Problem to work on:
Every entry here should be copied exactly.

Extracted entries:
┄┄┄┄┄┄

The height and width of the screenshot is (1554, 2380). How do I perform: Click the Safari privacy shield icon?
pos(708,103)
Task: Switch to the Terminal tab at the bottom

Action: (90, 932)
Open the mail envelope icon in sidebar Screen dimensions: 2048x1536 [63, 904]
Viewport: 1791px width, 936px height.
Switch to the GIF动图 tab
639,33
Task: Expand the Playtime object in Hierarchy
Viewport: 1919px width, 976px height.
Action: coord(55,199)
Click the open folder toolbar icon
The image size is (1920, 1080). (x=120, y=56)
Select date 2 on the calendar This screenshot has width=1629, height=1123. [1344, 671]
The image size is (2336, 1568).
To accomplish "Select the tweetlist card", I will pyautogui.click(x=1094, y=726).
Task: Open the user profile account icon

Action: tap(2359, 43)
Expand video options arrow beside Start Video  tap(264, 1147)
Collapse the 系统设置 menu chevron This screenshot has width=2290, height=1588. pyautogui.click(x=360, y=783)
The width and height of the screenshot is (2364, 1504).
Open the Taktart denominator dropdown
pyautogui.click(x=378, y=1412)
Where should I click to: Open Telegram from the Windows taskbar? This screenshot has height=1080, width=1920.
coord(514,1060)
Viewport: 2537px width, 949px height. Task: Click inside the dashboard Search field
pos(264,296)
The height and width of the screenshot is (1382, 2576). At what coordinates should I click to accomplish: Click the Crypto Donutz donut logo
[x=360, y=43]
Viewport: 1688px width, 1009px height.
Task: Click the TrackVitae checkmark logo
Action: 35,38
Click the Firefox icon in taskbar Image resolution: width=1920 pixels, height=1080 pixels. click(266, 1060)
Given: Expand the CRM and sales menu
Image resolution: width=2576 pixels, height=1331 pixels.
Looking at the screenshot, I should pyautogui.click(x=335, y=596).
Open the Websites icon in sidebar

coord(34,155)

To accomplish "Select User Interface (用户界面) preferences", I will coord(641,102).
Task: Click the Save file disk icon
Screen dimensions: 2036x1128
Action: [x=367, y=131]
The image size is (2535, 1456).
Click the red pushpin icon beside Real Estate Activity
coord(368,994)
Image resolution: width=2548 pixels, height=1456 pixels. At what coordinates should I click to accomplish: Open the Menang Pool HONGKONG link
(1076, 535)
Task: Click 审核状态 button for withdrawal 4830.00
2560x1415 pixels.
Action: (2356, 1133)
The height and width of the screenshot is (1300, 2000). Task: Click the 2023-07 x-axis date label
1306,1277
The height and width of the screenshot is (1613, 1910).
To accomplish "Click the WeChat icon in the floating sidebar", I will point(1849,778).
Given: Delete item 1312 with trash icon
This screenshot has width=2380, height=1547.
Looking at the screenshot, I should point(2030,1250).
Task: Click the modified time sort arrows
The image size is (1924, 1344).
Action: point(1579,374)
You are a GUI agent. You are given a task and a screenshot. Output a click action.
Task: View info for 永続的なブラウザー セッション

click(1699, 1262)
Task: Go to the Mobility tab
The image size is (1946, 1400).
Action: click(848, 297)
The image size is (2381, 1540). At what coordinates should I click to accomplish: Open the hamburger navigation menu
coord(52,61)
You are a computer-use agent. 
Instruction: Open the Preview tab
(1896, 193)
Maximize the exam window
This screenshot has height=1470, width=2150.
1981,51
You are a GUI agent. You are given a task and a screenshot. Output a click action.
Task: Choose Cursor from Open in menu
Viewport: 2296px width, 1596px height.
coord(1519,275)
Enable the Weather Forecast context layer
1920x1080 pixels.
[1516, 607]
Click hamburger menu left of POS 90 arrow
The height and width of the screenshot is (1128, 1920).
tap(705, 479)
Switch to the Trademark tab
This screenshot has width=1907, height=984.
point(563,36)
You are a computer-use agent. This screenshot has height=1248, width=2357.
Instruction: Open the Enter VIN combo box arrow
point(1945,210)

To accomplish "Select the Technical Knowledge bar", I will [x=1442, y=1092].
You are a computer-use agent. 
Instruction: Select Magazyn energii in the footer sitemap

┄┄┄┄┄┄

Output of the task:
The height and width of the screenshot is (1554, 2380). How do I perform: Click the Safari privacy shield icon?
pos(708,103)
Task: Switch to the Terminal tab at the bottom

Action: (90, 932)
Open the mail envelope icon in sidebar Screen dimensions: 2048x1536 [63, 904]
Viewport: 1791px width, 936px height.
Switch to the GIF动图 tab
639,33
Task: Expand the Playtime object in Hierarchy
Viewport: 1919px width, 976px height.
Action: coord(55,199)
Click the open folder toolbar icon
The image size is (1920, 1080). (x=120, y=56)
Select date 2 on the calendar This screenshot has width=1629, height=1123. [1344, 671]
The image size is (2336, 1568).
To accomplish "Select the tweetlist card", I will pyautogui.click(x=1094, y=726).
Task: Open the user profile account icon

Action: tap(2359, 43)
Expand video options arrow beside Start Video  tap(264, 1147)
Collapse the 系统设置 menu chevron This screenshot has width=2290, height=1588. pyautogui.click(x=360, y=783)
The width and height of the screenshot is (2364, 1504).
Open the Taktart denominator dropdown
pyautogui.click(x=378, y=1412)
Where should I click to: Open Telegram from the Windows taskbar? This screenshot has height=1080, width=1920.
coord(514,1060)
Viewport: 2537px width, 949px height. Task: Click inside the dashboard Search field
pos(264,296)
The height and width of the screenshot is (1382, 2576). At what coordinates should I click to accomplish: Click the Crypto Donutz donut logo
[x=360, y=43]
Viewport: 1688px width, 1009px height.
Task: Click the TrackVitae checkmark logo
Action: 35,38
Click the Firefox icon in taskbar Image resolution: width=1920 pixels, height=1080 pixels. click(266, 1060)
Given: Expand the CRM and sales menu
Image resolution: width=2576 pixels, height=1331 pixels.
Looking at the screenshot, I should pyautogui.click(x=335, y=596).
Open the Websites icon in sidebar

coord(34,155)

To accomplish "Select User Interface (用户界面) preferences", I will coord(641,102).
Task: Click the Save file disk icon
Screen dimensions: 2036x1128
Action: [x=367, y=131]
The image size is (2535, 1456).
Click the red pushpin icon beside Real Estate Activity
coord(368,994)
Image resolution: width=2548 pixels, height=1456 pixels. At what coordinates should I click to accomplish: Open the Menang Pool HONGKONG link
(1076, 535)
Task: Click 审核状态 button for withdrawal 4830.00
2560x1415 pixels.
Action: (2356, 1133)
The height and width of the screenshot is (1300, 2000). Task: Click the 2023-07 x-axis date label
1306,1277
The height and width of the screenshot is (1613, 1910).
To accomplish "Click the WeChat icon in the floating sidebar", I will point(1849,778).
Given: Delete item 1312 with trash icon
This screenshot has width=2380, height=1547.
Looking at the screenshot, I should point(2030,1250).
Task: Click the modified time sort arrows
The image size is (1924, 1344).
Action: point(1579,374)
You are a GUI agent. You are given a task and a screenshot. Output a click action.
Task: View info for 永続的なブラウザー セッション

click(1699, 1262)
Task: Go to the Mobility tab
The image size is (1946, 1400).
Action: click(848, 297)
The image size is (2381, 1540). At what coordinates should I click to accomplish: Open the hamburger navigation menu
coord(52,61)
You are a computer-use agent. 
Instruction: Open the Preview tab
(1896, 193)
Maximize the exam window
This screenshot has height=1470, width=2150.
1981,51
You are a GUI agent. You are given a task and a screenshot. Output a click action.
Task: Choose Cursor from Open in menu
Viewport: 2296px width, 1596px height.
coord(1519,275)
Enable the Weather Forecast context layer
1920x1080 pixels.
[1516, 607]
Click hamburger menu left of POS 90 arrow
The height and width of the screenshot is (1128, 1920).
tap(705, 479)
Switch to the Trademark tab
This screenshot has width=1907, height=984.
point(563,36)
You are a computer-use agent. This screenshot has height=1248, width=2357.
Instruction: Open the Enter VIN combo box arrow
point(1945,210)

To accomplish "Select the Technical Knowledge bar", I will [x=1442, y=1092].
You are a computer-use agent. 
Instruction: Select Magazyn energii in the footer sitemap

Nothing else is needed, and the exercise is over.